**TASK INSTRUCTIONS**
a) From the kexec hardening article, extract the passage between "Two syscalls are" and "upstream long-term tree.", inclusive.
b) Extend the kexec hardening article, picking up right after its last sentence.

**DOCUMENT SECTION**

+---+

Linux kexec Hardening: Signed Kernel Loading and Lockdown Integration

Linux kexec Hardening: Signed Kernel Loading and Lockdown Integration

Problem

kexec lets a privileged process load a new kernel image into memory and jump to it without going through firmware. It exists for two legitimate reasons: fast reboots on large servers, and kdump capture of crashed kernels for post-mortem analysis. From an attacker’s perspective it is also one of the cleanest ways to defeat almost every host integrity control on a Linux system. A successful kexec_load(2) replaces the running kernel with code of the attacker’s choosing, bypassing IMA, EVM, AppArmor, SELinux, eBPF LSM, and any process-level monitoring. The new kernel can be unsigned, lockdown can be cleared, and the audit subsystem inherits whatever rules the new image dictates.

Two syscalls are involved. The legacy kexec_load(2) accepts an in-memory image with no integrity checks at all — root with CAP_SYS_BOOT can stage arbitrary bytes. The newer kexec_file_load(2) (introduced in 3.17) takes file descriptors and runs the kernel’s own signature verification path. On distributions with CONFIG_KEXEC_BZIMAGE_VERIFY_SIG=y plus CONFIG_KEXEC_VERIFY_SIG=y, kexec_file_load will reject any kernel that is not signed by a key in the platform .builtin_trusted_keys (or .secondary_trusted_keys) keyring. The legacy syscall does no such checking and is still enabled by default on most stock kernels, including RHEL 9, Ubuntu 24.04 LTS, and the upstream long-term tree.

The threat is not theoretical. Several rootkit families and at least two nation-state implants observed in 2024–2025 used kexec_load to swap out the running kernel post-exploitation, sidestepping endpoint detection that was only inspecting the booted kernel’s modules. The kexec path is also a common evasion when an attacker has obtained CAP_SYS_BOOT via a misconfigured container or a privilege-escalation chain that does not yield full UID 0.

Mitigation has three moving parts that interact non-trivially: (a) lockdown mode, which gates which syscalls are usable at all, (b) Secure Boot, which controls which keys can sign the new kernel, and © the IMA / measured-boot stack, which records what got loaded. Most operators enable Secure Boot and stop there; the result is a system where Secure Boot is verifying the boot chain and kexec_load is happily blowing past it at runtime.

+---+

**EXTRACTED INFORMATION**
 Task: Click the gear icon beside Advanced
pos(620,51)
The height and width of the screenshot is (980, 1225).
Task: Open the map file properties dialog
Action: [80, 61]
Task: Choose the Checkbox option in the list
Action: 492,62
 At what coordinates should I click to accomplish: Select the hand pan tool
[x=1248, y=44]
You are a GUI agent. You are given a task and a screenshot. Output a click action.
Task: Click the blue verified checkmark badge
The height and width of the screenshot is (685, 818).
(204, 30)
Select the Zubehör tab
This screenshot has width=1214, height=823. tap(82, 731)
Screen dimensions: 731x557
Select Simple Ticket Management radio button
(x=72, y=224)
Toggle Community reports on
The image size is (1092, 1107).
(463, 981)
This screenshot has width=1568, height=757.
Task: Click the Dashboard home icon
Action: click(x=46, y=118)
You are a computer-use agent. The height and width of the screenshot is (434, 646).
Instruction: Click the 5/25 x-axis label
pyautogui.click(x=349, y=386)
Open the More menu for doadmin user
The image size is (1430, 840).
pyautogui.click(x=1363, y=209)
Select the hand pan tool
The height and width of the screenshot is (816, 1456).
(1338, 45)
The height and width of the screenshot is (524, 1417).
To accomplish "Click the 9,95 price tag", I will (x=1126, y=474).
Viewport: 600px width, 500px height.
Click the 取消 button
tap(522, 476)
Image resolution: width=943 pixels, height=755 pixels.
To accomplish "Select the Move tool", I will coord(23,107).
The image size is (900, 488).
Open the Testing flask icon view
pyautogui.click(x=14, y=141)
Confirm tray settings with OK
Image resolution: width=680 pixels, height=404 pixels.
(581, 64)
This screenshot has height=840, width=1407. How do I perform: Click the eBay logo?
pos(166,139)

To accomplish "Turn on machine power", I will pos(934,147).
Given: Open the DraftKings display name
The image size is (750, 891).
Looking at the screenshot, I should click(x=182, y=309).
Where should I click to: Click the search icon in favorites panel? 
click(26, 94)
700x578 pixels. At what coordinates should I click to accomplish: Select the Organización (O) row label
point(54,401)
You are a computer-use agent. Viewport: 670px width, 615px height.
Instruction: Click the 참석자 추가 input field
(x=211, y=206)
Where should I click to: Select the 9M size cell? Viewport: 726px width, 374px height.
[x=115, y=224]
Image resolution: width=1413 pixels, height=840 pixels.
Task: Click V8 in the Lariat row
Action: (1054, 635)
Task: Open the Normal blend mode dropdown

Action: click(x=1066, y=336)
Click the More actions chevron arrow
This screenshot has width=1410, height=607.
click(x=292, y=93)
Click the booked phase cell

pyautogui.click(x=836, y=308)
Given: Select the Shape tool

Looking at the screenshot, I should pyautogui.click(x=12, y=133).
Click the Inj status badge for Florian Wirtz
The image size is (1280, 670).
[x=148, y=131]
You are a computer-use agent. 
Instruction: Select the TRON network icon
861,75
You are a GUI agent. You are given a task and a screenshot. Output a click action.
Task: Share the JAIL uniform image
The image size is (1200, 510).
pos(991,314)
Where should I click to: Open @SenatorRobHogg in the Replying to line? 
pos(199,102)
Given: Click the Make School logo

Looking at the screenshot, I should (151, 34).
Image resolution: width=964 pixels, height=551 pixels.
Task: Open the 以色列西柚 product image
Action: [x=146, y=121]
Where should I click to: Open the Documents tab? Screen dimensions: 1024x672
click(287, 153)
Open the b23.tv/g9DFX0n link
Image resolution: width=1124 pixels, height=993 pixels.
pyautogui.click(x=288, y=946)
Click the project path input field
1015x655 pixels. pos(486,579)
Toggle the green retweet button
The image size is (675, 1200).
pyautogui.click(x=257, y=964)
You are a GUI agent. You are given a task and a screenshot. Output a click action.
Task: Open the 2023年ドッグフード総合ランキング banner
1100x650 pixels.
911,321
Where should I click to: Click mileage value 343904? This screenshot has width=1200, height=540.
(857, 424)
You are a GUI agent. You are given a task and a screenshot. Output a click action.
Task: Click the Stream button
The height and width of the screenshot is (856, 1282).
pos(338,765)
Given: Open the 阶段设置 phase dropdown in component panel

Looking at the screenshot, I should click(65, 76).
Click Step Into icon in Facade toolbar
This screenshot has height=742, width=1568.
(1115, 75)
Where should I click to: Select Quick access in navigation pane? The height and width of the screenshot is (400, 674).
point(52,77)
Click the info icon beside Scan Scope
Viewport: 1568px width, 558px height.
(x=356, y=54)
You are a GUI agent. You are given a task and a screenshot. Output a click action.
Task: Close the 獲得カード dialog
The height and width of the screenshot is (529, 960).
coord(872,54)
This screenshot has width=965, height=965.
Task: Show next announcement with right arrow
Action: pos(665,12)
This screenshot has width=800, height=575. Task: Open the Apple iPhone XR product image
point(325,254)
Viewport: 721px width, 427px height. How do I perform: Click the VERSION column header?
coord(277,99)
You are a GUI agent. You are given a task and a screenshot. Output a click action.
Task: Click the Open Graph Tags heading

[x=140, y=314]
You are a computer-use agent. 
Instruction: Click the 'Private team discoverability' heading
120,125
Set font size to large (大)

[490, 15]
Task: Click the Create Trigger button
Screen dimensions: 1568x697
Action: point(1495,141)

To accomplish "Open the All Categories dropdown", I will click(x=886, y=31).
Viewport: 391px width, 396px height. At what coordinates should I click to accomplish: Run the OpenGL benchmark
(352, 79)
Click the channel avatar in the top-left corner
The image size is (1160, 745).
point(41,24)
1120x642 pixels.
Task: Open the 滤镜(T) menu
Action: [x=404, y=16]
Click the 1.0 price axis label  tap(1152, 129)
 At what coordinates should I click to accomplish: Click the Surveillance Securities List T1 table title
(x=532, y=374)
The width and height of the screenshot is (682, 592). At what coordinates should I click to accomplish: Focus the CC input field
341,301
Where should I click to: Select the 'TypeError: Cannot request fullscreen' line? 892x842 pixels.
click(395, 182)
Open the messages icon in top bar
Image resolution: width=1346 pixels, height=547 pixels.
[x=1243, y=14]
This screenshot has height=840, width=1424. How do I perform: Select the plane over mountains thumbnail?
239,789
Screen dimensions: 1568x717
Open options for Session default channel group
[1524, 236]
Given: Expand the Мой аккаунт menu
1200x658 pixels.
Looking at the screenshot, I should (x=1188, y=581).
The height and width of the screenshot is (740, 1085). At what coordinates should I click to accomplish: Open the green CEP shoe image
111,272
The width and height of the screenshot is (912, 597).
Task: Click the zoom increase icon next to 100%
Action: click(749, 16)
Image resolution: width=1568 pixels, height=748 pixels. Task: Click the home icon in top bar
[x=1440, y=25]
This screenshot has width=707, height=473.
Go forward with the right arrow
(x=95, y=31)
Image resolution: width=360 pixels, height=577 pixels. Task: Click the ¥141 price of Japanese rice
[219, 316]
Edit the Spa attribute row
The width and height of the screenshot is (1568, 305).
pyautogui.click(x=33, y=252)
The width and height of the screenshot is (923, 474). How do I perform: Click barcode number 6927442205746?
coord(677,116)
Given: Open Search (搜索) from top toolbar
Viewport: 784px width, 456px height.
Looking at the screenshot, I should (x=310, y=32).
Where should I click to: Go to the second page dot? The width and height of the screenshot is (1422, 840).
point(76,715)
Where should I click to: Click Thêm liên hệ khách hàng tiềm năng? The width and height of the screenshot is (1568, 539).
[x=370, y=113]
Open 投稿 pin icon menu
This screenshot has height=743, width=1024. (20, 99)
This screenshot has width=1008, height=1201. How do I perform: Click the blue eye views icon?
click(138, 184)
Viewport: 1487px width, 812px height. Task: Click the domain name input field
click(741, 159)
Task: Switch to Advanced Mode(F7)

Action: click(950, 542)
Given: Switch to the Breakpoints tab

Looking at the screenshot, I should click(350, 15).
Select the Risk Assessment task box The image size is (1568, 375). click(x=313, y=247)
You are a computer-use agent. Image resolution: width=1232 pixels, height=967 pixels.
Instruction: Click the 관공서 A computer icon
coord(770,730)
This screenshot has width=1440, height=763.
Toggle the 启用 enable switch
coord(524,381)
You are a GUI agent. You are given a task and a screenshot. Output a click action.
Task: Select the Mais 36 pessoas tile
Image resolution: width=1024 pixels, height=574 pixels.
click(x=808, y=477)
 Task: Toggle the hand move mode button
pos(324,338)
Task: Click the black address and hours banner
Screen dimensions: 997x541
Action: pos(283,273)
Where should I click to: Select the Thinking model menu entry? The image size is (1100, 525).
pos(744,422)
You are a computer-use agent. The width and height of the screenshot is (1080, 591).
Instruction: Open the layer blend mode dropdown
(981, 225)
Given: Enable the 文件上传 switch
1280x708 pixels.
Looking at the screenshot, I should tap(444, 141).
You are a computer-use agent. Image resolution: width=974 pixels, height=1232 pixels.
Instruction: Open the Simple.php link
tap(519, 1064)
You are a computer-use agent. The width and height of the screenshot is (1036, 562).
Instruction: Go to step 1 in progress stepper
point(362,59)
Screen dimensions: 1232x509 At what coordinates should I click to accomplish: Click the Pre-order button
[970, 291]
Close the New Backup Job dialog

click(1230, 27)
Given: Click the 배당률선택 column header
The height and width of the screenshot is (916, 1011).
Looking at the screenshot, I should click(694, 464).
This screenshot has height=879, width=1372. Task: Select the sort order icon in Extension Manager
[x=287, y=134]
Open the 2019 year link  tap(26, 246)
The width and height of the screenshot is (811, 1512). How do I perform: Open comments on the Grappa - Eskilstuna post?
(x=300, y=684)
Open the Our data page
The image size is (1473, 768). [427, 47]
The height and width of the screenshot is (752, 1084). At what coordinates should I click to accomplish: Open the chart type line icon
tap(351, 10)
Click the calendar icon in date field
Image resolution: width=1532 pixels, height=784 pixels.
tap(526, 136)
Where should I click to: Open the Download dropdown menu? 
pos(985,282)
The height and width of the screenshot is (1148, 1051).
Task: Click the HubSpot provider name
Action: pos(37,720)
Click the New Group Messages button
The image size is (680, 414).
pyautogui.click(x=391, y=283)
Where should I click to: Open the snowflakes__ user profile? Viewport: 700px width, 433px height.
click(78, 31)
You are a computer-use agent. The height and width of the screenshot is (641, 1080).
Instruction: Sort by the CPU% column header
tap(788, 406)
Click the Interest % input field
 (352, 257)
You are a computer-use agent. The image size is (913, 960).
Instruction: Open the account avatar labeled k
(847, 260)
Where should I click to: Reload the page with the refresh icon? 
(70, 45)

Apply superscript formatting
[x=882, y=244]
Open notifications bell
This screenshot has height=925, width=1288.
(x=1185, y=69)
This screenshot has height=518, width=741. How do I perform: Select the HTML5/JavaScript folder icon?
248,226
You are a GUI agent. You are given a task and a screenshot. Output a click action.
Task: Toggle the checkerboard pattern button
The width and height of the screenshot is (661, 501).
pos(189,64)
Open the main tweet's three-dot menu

+---+

**ANSWERS TO THE TASKS**
a)
Two syscalls are involved. The legacy kexec_load(2) accepts an in-memory image with no integrity checks at all — root with CAP_SYS_BOOT can stage arbitrary bytes. The newer kexec_file_load(2) (introduced in 3.17) takes file descriptors and runs the kernel’s own signature verification path. On distributions with CONFIG_KEXEC_BZIMAGE_VERIFY_SIG=y plus CONFIG_KEXEC_VERIFY_SIG=y, kexec_file_load will reject any kernel that is not signed by a key in the platform .builtin_trusted_keys (or .secondary_trusted_keys) keyring. The legacy syscall does no such checking and is still enabled by default on most stock kernels, including RHEL 9, Ubuntu 24.04 LTS, and the upstream long-term tree.

b)
Target systems: Linux 5.15+ (RHEL 9.x, Ubuntu 22.04/24.04 LTS, Debian 12, SUSE 15 SP5), x86_64 and arm64 with UEFI Secure Boot enabled.

Threat Model

  1. Local root attacker with CAP_SYS_BOOT. Goal: load an unsigned kernel that disables host-based monitoring and persists across reboot via UEFI variable manipulation. Attack surface: legacy kexec_load(2).
  2. Container escape with a leaked CAP_SYS_BOOT capability. Misconfigured pods or privileged containers occasionally retain CAP_SYS_BOOT. Goal: pivot from container to host kernel replacement.
  3. Supply-chain compromise of kexec-tools or initramfs hooks. Goal: replace the userspace kexec binary so even a “clean reboot” loads attacker-controlled code via the kdump path.
  4. Insider with maintenance-window access. Goal: stage a backdoored kernel during scheduled patching, leveraging the fact that operators frequently disable lockdown for kdump testing.

Without hardening, any of these gives the attacker arbitrary kernel-mode code execution that survives until firmware-level reboot and may persist beyond it. With kexec locked to signed images plus lockdown in confidentiality mode, adversary 1 and 2 are reduced to needing a code-signing-key compromise, and adversaries 3 and 4 leave measurable IMA/audit trails.

Configuration / Implementation

Step 1 — Confirm what your kernel allows today

# Is lockdown active, and at what level?
cat /sys/kernel/security/lockdown
# Expected after hardening: [confidentiality]   (none integrity confidentiality)

# Does the kernel support signed kexec_file_load?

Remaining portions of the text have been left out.